Supplied entries:

-*-

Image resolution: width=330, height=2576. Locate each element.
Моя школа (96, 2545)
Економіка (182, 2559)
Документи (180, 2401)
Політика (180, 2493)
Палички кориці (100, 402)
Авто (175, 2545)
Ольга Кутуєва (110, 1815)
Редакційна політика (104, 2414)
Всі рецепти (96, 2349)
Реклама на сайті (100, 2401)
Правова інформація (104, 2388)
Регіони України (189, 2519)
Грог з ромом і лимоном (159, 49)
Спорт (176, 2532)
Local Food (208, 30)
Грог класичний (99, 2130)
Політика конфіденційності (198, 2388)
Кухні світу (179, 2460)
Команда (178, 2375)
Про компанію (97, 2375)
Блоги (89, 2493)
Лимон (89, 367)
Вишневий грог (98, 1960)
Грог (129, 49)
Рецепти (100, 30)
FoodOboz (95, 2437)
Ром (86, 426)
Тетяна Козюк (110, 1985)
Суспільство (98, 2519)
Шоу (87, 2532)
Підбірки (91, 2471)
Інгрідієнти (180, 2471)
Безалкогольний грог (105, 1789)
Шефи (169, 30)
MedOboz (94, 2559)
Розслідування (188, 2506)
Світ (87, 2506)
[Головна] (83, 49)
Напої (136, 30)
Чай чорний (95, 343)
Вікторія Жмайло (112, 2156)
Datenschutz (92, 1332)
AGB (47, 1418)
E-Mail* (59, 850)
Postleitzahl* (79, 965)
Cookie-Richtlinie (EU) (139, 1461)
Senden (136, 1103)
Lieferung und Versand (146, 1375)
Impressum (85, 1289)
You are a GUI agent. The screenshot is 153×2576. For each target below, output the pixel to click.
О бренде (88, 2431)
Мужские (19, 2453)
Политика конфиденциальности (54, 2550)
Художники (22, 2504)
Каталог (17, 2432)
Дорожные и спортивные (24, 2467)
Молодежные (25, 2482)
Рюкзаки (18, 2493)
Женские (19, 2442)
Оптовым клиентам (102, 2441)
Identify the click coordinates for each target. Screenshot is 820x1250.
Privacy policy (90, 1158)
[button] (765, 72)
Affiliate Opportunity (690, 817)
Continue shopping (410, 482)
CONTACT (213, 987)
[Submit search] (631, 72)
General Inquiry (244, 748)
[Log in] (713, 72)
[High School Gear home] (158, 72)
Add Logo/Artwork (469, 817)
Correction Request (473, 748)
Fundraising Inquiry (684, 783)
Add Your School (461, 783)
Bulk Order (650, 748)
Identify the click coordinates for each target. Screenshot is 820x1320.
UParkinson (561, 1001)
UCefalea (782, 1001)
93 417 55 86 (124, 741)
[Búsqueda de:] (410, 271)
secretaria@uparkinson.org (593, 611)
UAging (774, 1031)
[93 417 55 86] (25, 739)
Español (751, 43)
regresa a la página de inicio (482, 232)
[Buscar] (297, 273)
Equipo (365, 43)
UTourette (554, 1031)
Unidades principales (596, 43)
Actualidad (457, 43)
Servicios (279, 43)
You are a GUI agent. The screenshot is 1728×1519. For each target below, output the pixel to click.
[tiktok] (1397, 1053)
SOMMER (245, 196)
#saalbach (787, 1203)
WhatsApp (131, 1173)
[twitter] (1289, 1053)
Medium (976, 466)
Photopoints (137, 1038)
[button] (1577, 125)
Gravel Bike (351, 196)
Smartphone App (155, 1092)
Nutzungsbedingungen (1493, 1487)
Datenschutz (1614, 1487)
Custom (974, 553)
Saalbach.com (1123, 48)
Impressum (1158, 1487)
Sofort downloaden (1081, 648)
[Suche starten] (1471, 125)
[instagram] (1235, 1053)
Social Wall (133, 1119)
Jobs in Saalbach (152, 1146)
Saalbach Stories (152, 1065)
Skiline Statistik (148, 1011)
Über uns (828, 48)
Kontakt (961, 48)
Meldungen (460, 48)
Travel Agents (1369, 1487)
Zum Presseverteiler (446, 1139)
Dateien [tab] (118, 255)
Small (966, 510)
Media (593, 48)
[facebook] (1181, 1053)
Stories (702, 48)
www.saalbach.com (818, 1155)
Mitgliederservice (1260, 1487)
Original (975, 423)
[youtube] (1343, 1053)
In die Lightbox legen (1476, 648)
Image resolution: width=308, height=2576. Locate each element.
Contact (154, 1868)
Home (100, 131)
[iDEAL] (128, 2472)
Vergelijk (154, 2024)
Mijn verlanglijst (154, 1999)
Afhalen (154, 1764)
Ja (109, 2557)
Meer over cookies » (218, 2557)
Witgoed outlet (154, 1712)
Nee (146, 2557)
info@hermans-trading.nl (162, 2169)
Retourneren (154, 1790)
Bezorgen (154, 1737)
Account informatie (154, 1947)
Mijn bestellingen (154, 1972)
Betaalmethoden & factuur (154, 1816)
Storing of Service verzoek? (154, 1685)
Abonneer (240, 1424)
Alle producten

-*-

What is needed is a word-for-word copy of all the material.

Image resolution: width=330, height=2576. Locate each element.
Моя школа (96, 2545)
Економіка (182, 2559)
Документи (180, 2401)
Політика (180, 2493)
Палички кориці (100, 402)
Авто (175, 2545)
Ольга Кутуєва (110, 1815)
Редакційна політика (104, 2414)
Всі рецепти (96, 2349)
Реклама на сайті (100, 2401)
Правова інформація (104, 2388)
Регіони України (189, 2519)
Грог з ромом і лимоном (159, 49)
Спорт (176, 2532)
Local Food (208, 30)
Грог класичний (99, 2130)
Політика конфіденційності (198, 2388)
Кухні світу (179, 2460)
Команда (178, 2375)
Про компанію (97, 2375)
Блоги (89, 2493)
Лимон (89, 367)
Вишневий грог (98, 1960)
Грог (129, 49)
Рецепти (100, 30)
FoodOboz (95, 2437)
Ром (86, 426)
Тетяна Козюк (110, 1985)
Суспільство (98, 2519)
Шоу (87, 2532)
Підбірки (91, 2471)
Інгрідієнти (180, 2471)
Безалкогольний грог (105, 1789)
Шефи (169, 30)
MedOboz (94, 2559)
Розслідування (188, 2506)
Світ (87, 2506)
[Головна] (83, 49)
Напої (136, 30)
Чай чорний (95, 343)
Вікторія Жмайло (112, 2156)
Datenschutz (92, 1332)
AGB (47, 1418)
E-Mail* (59, 850)
Postleitzahl* (79, 965)
Cookie-Richtlinie (EU) (139, 1461)
Senden (136, 1103)
Lieferung und Versand (146, 1375)
Impressum (85, 1289)
You are a GUI agent. The screenshot is 153×2576. For each target below, output the pixel to click.
О бренде (88, 2431)
Мужские (19, 2453)
Политика конфиденциальности (54, 2550)
Художники (22, 2504)
Каталог (17, 2432)
Дорожные и спортивные (24, 2467)
Молодежные (25, 2482)
Рюкзаки (18, 2493)
Женские (19, 2442)
Оптовым клиентам (102, 2441)
Identify the click coordinates for each target. Screenshot is 820x1250.
Privacy policy (90, 1158)
[button] (765, 72)
Affiliate Opportunity (690, 817)
Continue shopping (410, 482)
CONTACT (213, 987)
[Submit search] (631, 72)
General Inquiry (244, 748)
[Log in] (713, 72)
[High School Gear home] (158, 72)
Add Logo/Artwork (469, 817)
Correction Request (473, 748)
Fundraising Inquiry (684, 783)
Add Your School (461, 783)
Bulk Order (650, 748)
Identify the click coordinates for each target. Screenshot is 820x1320.
UParkinson (561, 1001)
UCefalea (782, 1001)
93 417 55 86 (124, 741)
[Búsqueda de:] (410, 271)
secretaria@uparkinson.org (593, 611)
UAging (774, 1031)
[93 417 55 86] (25, 739)
Español (751, 43)
regresa a la página de inicio (482, 232)
[Buscar] (297, 273)
Equipo (365, 43)
UTourette (554, 1031)
Unidades principales (596, 43)
Actualidad (457, 43)
Servicios (279, 43)
You are a GUI agent. The screenshot is 1728×1519. For each target below, output the pixel to click.
[tiktok] (1397, 1053)
SOMMER (245, 196)
#saalbach (787, 1203)
WhatsApp (131, 1173)
[twitter] (1289, 1053)
Medium (976, 466)
Photopoints (137, 1038)
[button] (1577, 125)
Gravel Bike (351, 196)
Smartphone App (155, 1092)
Nutzungsbedingungen (1493, 1487)
Datenschutz (1614, 1487)
Custom (974, 553)
Saalbach.com (1123, 48)
Impressum (1158, 1487)
Sofort downloaden (1081, 648)
[Suche starten] (1471, 125)
[instagram] (1235, 1053)
Social Wall (133, 1119)
Jobs in Saalbach (152, 1146)
Saalbach Stories (152, 1065)
Skiline Statistik (148, 1011)
Über uns (828, 48)
Kontakt (961, 48)
Meldungen (460, 48)
Travel Agents (1369, 1487)
Zum Presseverteiler (446, 1139)
Dateien [tab] (118, 255)
Small (966, 510)
Media (593, 48)
[facebook] (1181, 1053)
Stories (702, 48)
www.saalbach.com (818, 1155)
Mitgliederservice (1260, 1487)
Original (975, 423)
[youtube] (1343, 1053)
In die Lightbox legen (1476, 648)
Image resolution: width=308, height=2576. Locate each element.
Contact (154, 1868)
Home (100, 131)
[iDEAL] (128, 2472)
Vergelijk (154, 2024)
Mijn verlanglijst (154, 1999)
Afhalen (154, 1764)
Ja (109, 2557)
Meer over cookies » (218, 2557)
Witgoed outlet (154, 1712)
Nee (146, 2557)
info@hermans-trading.nl (162, 2169)
Retourneren (154, 1790)
Bezorgen (154, 1737)
Account informatie (154, 1947)
Mijn bestellingen (154, 1972)
Betaalmethoden & factuur (154, 1816)
Storing of Service verzoek? (154, 1685)
Abonneer (240, 1424)
Alle producten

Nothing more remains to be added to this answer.